Good sleep hygiene can help you develop a rhythm of consistent, uninterrupted sleep, which can have a massive impact on your personal and professional life, as well as both your long-term physical and mental wellbeing. Never make the mistake of underestimating the importance of sleep.

Eat Healthier

It’s a message we’ve heard a million times, but it’s also one that most aren’t implementing properly because it feels like it costs more time, money, and effort. But with a little planning, you can eat much healthier, save yourself hundreds of dollars a year on takeout, and feel a lot better. If you aren’t sure where to start, consider meal services to get ingredients and recipes sent straight to you every week.

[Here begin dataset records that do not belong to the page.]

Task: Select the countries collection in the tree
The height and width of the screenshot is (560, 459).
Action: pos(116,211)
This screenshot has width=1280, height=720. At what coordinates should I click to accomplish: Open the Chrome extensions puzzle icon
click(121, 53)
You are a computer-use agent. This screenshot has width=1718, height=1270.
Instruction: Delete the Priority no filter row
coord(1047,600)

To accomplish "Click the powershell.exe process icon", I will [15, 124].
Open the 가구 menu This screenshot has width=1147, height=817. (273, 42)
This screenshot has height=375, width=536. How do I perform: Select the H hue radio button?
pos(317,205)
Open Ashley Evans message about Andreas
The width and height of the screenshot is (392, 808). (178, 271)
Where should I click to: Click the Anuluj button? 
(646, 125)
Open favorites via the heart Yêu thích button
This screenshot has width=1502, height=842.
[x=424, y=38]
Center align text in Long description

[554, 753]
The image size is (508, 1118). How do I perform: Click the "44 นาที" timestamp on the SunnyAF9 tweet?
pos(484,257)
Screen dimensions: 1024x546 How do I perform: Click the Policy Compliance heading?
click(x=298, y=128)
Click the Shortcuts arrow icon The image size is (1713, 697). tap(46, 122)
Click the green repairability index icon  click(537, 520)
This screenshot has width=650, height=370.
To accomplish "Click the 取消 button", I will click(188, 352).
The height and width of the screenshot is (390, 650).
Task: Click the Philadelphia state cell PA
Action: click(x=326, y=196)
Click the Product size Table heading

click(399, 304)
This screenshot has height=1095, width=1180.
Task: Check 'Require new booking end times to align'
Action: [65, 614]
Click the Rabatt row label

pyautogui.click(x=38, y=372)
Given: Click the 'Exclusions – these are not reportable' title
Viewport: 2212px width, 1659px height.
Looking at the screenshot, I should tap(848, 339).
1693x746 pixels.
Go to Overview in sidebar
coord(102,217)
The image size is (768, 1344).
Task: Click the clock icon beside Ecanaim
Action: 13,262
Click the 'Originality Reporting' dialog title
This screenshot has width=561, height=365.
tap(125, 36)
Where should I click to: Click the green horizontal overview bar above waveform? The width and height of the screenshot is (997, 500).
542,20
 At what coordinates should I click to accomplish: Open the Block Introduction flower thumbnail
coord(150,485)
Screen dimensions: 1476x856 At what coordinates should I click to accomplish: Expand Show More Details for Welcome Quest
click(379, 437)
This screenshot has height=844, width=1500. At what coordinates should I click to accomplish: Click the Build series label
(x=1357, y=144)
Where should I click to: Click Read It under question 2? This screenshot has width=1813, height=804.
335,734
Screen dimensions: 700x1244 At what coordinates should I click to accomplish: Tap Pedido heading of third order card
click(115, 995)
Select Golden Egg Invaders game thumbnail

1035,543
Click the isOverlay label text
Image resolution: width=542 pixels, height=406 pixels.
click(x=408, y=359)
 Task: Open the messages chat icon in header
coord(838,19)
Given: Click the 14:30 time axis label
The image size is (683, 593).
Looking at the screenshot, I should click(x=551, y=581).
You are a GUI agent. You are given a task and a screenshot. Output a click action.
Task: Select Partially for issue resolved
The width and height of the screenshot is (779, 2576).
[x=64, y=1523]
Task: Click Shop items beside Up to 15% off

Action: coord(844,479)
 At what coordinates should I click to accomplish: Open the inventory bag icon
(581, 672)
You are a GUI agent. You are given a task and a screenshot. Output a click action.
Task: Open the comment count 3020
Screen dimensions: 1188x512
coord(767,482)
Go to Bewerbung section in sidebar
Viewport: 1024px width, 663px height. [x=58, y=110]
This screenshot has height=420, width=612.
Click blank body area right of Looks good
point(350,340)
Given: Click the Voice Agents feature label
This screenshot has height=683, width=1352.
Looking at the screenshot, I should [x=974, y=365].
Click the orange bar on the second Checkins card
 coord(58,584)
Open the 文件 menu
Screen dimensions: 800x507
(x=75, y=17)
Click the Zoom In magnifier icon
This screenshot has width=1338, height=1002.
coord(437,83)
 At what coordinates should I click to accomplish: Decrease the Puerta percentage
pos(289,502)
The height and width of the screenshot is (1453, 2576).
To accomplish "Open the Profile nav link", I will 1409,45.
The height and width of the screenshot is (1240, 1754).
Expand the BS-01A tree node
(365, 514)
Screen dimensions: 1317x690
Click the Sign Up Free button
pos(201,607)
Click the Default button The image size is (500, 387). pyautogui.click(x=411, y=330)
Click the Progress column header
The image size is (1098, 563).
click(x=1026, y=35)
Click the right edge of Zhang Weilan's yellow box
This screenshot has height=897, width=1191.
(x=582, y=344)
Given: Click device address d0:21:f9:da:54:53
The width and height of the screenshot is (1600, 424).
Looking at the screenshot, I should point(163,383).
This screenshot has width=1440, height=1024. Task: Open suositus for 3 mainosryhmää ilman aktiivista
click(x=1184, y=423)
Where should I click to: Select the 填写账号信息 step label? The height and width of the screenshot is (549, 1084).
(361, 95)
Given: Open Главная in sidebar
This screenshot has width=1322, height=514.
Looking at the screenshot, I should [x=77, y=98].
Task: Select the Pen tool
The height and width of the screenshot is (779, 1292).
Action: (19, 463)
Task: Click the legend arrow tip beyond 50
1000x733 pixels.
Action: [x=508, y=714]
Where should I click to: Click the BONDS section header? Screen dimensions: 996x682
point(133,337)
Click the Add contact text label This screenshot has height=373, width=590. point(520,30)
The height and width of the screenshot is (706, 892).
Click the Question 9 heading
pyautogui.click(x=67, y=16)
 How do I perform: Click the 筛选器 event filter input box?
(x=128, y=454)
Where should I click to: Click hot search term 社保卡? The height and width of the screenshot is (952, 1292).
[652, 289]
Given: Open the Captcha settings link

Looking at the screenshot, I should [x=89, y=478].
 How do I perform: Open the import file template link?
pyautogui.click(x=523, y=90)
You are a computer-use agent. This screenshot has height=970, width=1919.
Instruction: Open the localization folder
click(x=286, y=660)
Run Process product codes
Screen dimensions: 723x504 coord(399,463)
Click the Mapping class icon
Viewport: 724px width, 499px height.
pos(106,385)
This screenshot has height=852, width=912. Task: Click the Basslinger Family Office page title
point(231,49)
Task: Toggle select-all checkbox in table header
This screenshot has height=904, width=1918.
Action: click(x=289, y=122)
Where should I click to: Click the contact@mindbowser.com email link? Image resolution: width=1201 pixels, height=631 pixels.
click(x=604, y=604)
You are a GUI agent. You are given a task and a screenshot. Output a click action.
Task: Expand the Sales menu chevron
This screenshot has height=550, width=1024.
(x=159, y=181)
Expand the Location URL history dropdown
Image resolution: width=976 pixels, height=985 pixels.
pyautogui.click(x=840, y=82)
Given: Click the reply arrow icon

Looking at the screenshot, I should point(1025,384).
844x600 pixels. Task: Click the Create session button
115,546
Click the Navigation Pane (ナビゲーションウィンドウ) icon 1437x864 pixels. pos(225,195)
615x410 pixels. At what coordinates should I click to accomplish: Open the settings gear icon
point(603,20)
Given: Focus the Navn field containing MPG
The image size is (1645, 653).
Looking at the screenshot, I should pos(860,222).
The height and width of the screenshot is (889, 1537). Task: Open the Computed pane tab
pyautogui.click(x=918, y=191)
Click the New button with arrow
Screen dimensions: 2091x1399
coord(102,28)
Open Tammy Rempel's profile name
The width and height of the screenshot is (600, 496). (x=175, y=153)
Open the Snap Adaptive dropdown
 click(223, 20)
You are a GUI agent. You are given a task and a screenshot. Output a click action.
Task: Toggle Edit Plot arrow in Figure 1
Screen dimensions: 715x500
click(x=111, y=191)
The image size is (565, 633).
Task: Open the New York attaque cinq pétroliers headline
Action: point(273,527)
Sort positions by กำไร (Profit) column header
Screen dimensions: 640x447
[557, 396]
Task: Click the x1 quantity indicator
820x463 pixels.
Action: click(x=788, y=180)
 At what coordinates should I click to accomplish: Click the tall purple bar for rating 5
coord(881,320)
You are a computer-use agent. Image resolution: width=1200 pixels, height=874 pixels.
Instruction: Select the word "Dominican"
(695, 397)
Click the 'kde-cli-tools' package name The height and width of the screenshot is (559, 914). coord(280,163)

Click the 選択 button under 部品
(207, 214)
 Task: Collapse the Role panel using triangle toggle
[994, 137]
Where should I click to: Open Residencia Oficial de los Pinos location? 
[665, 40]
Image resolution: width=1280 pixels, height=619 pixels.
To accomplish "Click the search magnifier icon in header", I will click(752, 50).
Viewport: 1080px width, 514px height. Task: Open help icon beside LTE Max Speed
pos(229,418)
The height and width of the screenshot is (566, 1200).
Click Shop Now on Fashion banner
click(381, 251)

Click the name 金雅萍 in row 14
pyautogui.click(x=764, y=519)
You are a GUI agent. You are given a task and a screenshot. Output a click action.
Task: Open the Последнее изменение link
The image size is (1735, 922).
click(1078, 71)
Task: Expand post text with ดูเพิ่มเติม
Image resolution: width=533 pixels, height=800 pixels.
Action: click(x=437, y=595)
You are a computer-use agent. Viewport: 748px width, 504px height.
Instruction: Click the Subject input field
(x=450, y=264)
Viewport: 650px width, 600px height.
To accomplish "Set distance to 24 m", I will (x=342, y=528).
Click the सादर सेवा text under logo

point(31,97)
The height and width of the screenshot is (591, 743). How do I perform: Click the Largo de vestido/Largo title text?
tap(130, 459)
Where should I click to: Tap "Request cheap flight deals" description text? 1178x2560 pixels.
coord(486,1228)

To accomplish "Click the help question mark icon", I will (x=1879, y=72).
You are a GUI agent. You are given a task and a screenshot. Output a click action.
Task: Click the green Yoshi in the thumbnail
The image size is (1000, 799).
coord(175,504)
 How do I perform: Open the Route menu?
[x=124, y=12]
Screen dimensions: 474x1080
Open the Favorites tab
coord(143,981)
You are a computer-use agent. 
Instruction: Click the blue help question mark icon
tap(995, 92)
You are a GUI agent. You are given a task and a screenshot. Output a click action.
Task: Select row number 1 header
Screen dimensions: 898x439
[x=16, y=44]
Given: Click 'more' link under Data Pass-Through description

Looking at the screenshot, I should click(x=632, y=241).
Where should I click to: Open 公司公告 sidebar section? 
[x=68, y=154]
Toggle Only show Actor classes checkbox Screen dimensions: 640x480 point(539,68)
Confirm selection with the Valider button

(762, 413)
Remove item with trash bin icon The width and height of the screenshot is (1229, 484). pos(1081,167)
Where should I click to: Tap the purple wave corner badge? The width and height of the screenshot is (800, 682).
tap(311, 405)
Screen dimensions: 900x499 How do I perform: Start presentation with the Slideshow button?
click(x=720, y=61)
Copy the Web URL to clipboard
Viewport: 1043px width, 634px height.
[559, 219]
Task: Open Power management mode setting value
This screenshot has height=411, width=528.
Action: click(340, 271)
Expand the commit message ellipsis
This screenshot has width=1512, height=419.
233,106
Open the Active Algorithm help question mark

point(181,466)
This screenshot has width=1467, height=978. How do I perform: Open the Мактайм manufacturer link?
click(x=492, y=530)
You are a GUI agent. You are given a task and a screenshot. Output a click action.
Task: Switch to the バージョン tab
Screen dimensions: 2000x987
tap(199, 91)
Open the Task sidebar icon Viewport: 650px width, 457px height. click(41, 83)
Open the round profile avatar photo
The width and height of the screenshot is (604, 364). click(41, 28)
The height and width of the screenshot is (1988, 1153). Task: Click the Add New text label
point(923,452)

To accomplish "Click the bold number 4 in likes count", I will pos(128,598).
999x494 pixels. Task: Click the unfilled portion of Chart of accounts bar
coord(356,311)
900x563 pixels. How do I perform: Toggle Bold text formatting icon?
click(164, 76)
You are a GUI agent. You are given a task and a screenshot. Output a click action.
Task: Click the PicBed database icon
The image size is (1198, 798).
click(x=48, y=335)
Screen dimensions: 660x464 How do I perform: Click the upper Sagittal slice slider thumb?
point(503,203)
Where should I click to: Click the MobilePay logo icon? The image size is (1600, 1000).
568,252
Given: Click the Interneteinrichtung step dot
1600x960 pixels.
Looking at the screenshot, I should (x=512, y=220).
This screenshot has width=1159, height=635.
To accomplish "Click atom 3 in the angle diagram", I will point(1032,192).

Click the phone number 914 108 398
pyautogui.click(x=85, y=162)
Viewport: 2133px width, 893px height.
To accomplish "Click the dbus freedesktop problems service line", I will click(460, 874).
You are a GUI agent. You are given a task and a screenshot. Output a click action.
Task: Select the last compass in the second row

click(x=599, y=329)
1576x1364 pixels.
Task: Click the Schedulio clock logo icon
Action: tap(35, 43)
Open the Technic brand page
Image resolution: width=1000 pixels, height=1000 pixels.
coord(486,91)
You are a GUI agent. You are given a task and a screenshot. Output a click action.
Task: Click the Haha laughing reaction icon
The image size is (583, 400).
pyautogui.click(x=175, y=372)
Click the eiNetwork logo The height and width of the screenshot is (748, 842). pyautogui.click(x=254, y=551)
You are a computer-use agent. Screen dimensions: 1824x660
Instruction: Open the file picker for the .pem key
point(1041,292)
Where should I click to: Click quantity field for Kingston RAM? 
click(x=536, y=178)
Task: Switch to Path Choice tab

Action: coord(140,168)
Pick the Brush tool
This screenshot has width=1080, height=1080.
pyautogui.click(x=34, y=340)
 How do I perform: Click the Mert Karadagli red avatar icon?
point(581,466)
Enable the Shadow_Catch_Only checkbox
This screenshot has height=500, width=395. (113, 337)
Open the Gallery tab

Pick up a few simple skills through online or in-person cooking classes, such as making quick sauces, soups, and salads. Set up a pantry with cheap but healthy staple foods, make the most of your freezer space (even when it’s limited), and turn your 30-45 minutes of daily cooking time into a form of self-guided therapy.

Get Moving

Going full hog on exercise takes a lot of time, and depending on your options for training at home, it probably also takes a little money. Start with a simpler, smaller commitment – just 10-15 minutes a day of some movement or exercise you enjoy, even if it’s a fast-paced stroll through the woods or two rounds on the bag with your old pair of boxing gloves. You don’t need a huge time investment to reap the benefits of exercise. Moderate exercise can drastically improve your physical and mental health at a low overall commitment. It also helps that exercise is a great habit-forming coping mechanism.

Don’t Neglect Your Hygiene

Don’t stop taking care of your beard or regularly shaving. Don’t stop visiting the barber. Don’t stop putting time into your appearance. A little personal hygiene and self-care can go a long way towards helping us out of a dark place and preventing the slippery slope of depression. Of course, a shower and a shave isn’t always the most effective answer to mounting mental pressure. We all need help sometimes, and it’s okay to ask for it. Men continue to have a higher suicide rate than women and are less likely to seek mental health resources when depressed or anxious.

Researchers also believe that male mental health issues are drastically underreported. The current pandemic – and its effects on the job market and marriages – may be making things much worse. Professional help can go a long way, even if it’s just to have a different perspective on your thoughts and feelings. It takes time, and support, to overcome mental health issues. It’s not a battle you have to fight alone.